In other embodiments of the present invention, the liquid-blocking member 11 is a plurality of and at least one, and the liquid-pushing member 10 is at least one and circumferentially uniformly disposed, and each of the two sides of the liquid-blocking member 11 is respectively provided with a liquid inlet 71 and a liquid outlet 72, by respectively providing a plurality of liquid-blocking members 11 with a liquid inlet 71 and a liquid outlet 72, the liquid inlet 71 is respectively communicated with a liquid inlet container through a liquid inlet pipe, and the liquid outlet 72 is respectively detachably connected with a dialysate pipe through a liquid outlet pipe, after the solution enters the compartment 9 from the liquid inlet pipe, the solution is pushed by the liquid-pushing member 10 and gradually generates high pressure with respect to the liquid-blocking member 11, and then the solution flows through the liquid outlet pipes to flow into the dialysate pipe to mix, wherein all the liquid outlet pipes are simultaneously communicated with the dialysate pipe, the slot pump device is in a full-flow condition, and a part of the liquid outlet pipes are communicated with the dialysate pipe, and another part of the, and then the liquid inlet pipeline is communicated with the liquid outlet pipeline, part of the solution enters the intermediate groove and then flows back to the liquid inlet pipeline, and the clamping groove pump device is in a non-full-flow working condition.

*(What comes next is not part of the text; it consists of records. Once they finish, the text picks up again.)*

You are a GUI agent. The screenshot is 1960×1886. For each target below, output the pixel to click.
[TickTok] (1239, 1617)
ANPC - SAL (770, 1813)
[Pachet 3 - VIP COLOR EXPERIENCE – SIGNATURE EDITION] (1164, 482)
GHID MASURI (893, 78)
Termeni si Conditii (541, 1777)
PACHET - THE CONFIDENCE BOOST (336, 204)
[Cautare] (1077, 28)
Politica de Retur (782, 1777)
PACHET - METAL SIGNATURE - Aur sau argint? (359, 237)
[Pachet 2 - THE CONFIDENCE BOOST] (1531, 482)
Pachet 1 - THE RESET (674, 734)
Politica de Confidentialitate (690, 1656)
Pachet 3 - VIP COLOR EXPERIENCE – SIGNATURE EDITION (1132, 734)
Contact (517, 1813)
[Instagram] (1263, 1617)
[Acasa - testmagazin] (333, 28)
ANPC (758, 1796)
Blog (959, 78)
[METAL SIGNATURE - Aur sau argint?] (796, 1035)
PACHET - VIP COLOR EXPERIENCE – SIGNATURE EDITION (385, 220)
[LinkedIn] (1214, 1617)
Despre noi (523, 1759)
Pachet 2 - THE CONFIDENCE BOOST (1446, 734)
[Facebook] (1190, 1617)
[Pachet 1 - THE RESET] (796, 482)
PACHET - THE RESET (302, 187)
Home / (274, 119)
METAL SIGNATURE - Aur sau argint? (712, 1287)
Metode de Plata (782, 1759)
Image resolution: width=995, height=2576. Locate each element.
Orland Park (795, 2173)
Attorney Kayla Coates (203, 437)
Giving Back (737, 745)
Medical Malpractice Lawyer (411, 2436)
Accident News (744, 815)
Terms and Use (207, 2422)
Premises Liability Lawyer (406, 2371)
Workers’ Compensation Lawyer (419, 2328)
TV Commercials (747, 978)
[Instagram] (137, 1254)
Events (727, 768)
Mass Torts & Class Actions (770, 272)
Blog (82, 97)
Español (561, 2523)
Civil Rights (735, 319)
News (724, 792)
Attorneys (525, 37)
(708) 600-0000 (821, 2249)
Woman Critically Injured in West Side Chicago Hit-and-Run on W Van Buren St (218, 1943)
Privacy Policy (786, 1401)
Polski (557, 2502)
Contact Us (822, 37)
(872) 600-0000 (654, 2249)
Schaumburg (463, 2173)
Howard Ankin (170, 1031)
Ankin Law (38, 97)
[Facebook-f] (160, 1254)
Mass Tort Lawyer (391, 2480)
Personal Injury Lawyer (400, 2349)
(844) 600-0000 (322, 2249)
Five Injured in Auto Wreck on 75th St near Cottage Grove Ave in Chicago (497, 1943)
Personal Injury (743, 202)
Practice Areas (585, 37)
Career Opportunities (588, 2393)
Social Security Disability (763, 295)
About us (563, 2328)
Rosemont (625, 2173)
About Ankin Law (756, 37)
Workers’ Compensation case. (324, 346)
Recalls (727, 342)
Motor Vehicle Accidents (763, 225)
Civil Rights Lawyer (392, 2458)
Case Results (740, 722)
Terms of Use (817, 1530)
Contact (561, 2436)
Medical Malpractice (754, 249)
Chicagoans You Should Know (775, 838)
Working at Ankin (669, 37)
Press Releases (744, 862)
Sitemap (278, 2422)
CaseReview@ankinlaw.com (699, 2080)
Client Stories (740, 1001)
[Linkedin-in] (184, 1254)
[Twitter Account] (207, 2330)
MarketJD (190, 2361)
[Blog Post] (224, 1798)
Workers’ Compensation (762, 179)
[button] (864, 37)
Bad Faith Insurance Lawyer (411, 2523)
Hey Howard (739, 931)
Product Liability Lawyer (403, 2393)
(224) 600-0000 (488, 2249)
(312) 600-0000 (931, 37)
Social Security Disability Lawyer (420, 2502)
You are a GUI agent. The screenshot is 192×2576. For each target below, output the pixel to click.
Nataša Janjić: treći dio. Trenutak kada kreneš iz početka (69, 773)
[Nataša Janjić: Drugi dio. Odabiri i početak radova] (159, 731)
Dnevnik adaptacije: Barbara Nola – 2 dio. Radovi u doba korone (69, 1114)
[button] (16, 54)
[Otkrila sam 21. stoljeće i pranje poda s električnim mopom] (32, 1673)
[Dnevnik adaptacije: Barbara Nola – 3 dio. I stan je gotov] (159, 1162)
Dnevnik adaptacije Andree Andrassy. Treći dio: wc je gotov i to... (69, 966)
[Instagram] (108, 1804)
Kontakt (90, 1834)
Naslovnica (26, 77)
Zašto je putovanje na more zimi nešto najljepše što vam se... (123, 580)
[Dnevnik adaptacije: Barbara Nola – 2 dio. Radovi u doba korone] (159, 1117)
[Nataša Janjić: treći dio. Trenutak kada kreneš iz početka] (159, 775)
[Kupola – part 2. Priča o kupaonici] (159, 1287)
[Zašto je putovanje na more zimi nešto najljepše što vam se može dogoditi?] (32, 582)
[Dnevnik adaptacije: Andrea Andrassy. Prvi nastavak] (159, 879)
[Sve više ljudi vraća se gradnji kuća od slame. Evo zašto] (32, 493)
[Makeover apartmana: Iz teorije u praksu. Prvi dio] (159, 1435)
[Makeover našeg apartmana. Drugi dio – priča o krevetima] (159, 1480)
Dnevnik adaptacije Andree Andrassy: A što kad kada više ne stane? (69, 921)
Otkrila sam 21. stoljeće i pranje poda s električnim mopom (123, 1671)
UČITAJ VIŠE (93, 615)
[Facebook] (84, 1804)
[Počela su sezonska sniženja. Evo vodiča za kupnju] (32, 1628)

In addition, when the draw-in groove pump of this embodiment drives solution, there is obvious difference with the drive mode of prior art gear pump, impeller rotor pump, pressure pipe peristaltic pump and diaphragm pump in its structure and principle. The main parts of the gear pump in the prior art comprise a driving gear and a driven gear, the driving gear drives the driven gear to rotate, and the impeller rotor pump drives the driven impeller rotor to rotate through a driving impeller rotor. The gear pump carries a small amount of solution through the space between the teeth of the driving gear and the driven gear, the inner wall of the pump shell is used as a limiting component, and the driving gear is meshed with the driven gear in size to form the solution in the space between the teeth to be extruded so as to convey the solution from one end of the gear to the other end of the gear. However, the gear pump can only carry a small amount of solution due to the small space between the teeth, and if a high flow rate is to be achieved, the gear pump must be rotated at a high speed, but it is difficult to control the rotation speed of the motor to achieve accurate flow rate control when the gear pump is rotated at a high speed. Meanwhile, the impeller rotor pump of the prior art also transports water through meshing of two rotating blades, so that the impeller rotor pump is basically similar to the gear pump of the prior art and is not described in detail here.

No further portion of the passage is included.